Нет у меня ничего,
Кроме трёх золотых листьев и посоха
Из ясеня,
Да немного земли на подошвах ног,
Да немного вечера в моих волосах,
Да бликов моря в зрачках.
Прежде, чем я второй раз попал в Сибирь, прошёл всего лишь год, но был он плотно наполнен событиями порой невероятными. Решалась моя дальнейшая судьба как геолога и как личности. Если бы мне не удалось преодолеть роковые трудности, которым я был обязан самому себе, не было бы не только этой книги, но и меня таким, каков я есть.
Итак, меня вышибли из МГРИ. Ощутил себя неприкаянным, никчемным и никому не нужным. Меня ждали только на армейской службе. Я предпочёл отправиться куда-нибудь в экспедицию. Но это не удалось: полевой сезон начался давно. Оставаться в Москве было опасно. Однажды к нам домой заглянула милиция.
Избрал лучший вариант: проводить дни в Библиотеке имени Ленина (дом Пашкова), где никто меня искать не будет, а ночевать у знакомых. Уезжал в Монино к бабушке.
Я «косил» от армии не из боязни трудностей. В экспедициях было и трудней и опасней. Но пропустить три или четыре (в Морфлоте) года могло означать, что геологом вряд ли стану. А где-то служить или выполнять механическую работу я категорически не желал.
Учитывая своё положение тунеядца, обходился рублём в день и не пользовался транспортом. В библиотеке читал разную литературу, преимущественно по философии. Изучал стили писателей. Сделал вывод: настало время пользоваться разными стилями в зависимости от литературной задачи. Но звание писателя надо заслужить своей жизнью, трудом и знаниями значительно выше среднего уровня.
…Памятный март 1953-го. Смерть товарища Сталина я не осознал и не прочувствовал. Однако побывал у его гроба в Колонном зале Дома Союзов.
У меня с детства анархический склад характера. Ближе всех мне по душевному складу Пётр Алексеевич Кропоткин, не только анархист и коммунист, но учёный, путешественник-исследователь, философ.

* _Извлечённые записи_:
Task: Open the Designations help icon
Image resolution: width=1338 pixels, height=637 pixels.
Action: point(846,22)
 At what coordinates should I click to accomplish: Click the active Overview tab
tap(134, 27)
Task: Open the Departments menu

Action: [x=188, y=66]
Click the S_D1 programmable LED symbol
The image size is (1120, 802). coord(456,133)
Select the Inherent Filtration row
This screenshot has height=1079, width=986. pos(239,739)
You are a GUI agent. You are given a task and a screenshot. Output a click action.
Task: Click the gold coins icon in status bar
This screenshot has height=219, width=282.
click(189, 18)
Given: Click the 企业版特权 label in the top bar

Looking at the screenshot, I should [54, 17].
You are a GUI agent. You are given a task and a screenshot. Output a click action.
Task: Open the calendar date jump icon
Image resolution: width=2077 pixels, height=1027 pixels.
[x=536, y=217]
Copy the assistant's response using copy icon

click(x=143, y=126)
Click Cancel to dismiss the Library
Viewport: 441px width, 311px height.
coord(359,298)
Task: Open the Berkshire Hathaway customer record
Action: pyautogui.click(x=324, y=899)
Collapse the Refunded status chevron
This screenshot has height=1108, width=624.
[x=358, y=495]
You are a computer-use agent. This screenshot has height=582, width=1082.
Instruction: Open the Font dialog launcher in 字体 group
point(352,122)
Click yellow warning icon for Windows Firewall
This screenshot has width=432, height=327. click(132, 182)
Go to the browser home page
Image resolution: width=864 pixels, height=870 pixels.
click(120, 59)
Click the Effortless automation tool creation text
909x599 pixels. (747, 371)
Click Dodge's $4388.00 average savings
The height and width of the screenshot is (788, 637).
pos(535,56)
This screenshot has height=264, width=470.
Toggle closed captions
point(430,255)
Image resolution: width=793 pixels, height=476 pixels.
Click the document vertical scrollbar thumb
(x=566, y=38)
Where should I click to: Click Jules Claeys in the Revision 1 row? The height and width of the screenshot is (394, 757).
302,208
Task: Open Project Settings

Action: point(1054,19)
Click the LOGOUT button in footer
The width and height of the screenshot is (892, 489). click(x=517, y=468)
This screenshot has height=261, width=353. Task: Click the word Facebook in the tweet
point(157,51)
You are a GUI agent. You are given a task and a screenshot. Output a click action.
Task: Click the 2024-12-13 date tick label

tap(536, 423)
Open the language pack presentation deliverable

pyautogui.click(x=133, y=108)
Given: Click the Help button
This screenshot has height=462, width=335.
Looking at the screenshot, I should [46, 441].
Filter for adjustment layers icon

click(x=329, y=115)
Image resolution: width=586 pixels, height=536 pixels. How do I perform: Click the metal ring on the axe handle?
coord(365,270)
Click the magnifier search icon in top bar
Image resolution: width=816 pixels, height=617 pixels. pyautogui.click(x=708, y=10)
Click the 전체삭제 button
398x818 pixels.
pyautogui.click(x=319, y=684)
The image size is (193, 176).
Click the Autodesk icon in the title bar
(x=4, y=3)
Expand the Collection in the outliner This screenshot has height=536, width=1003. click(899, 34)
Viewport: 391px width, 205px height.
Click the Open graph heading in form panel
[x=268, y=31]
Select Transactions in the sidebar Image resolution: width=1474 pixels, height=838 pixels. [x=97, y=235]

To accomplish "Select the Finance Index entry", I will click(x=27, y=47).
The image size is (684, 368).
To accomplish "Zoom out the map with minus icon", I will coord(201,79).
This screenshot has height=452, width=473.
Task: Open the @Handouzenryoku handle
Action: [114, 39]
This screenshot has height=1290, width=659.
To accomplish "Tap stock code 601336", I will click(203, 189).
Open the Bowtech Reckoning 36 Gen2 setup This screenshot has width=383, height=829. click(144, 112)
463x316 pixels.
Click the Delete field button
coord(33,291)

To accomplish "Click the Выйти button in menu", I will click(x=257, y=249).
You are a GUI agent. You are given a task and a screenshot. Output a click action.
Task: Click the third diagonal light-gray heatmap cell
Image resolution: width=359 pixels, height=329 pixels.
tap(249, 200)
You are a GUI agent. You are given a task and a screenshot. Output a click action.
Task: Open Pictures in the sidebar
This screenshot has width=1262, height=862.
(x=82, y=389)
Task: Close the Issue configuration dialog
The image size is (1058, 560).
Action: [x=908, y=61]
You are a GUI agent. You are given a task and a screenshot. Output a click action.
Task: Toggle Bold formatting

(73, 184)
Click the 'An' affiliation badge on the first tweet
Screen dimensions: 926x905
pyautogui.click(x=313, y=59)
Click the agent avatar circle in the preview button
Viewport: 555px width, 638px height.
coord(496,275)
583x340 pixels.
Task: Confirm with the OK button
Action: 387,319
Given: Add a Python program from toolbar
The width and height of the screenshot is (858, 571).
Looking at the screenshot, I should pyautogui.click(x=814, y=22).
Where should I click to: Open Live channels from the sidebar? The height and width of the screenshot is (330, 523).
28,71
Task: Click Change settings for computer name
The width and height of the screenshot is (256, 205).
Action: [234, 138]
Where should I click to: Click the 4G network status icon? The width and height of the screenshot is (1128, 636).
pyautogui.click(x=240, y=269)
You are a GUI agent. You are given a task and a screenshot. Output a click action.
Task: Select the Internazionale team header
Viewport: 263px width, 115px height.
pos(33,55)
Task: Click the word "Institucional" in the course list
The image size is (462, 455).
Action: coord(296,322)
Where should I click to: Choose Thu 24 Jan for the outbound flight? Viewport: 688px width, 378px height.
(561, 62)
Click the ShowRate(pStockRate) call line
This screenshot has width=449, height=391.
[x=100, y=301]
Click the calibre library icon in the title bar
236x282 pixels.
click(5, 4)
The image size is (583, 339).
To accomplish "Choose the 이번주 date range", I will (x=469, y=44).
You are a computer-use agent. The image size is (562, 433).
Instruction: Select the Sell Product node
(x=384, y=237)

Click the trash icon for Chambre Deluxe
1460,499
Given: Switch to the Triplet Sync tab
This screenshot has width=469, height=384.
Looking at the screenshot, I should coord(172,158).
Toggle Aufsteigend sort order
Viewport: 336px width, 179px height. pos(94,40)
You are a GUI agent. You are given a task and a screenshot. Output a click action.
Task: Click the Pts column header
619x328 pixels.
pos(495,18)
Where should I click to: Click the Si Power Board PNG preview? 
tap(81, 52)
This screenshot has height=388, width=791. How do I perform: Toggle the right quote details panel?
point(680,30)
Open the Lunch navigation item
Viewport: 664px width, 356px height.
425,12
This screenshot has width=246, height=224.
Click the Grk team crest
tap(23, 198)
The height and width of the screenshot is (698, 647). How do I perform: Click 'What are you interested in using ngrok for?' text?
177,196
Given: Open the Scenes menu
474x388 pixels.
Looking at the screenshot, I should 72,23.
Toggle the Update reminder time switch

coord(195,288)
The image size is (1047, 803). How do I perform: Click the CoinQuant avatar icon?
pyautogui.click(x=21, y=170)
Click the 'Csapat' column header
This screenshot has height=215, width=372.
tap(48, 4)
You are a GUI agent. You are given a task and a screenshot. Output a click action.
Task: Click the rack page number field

* _Задания к упражнению_:
**1)** В какой библиотеке, согласно исходному тексту, рассказчик проводил дни?
**2)** Перепишите из записей без изменений строки от строки с «Select the Inherent Filtration row» до строки с «click(x=143, y=126)», включая обе.
Текст и записи взяты из разных источников.

* _Ответы по заданиям_:
**1)** В Библиотеке имени Ленина (дом Пашкова).

**2)**
Select the Inherent Filtration row
This screenshot has height=1079, width=986. pos(239,739)
You are a GUI agent. You are given a task and a screenshot. Output a click action.
Task: Click the gold coins icon in status bar
This screenshot has height=219, width=282.
click(189, 18)
Given: Click the 企业版特权 label in the top bar

Looking at the screenshot, I should [54, 17].
You are a GUI agent. You are given a task and a screenshot. Output a click action.
Task: Open the calendar date jump icon
Image resolution: width=2077 pixels, height=1027 pixels.
[x=536, y=217]
Copy the assistant's response using copy icon

click(x=143, y=126)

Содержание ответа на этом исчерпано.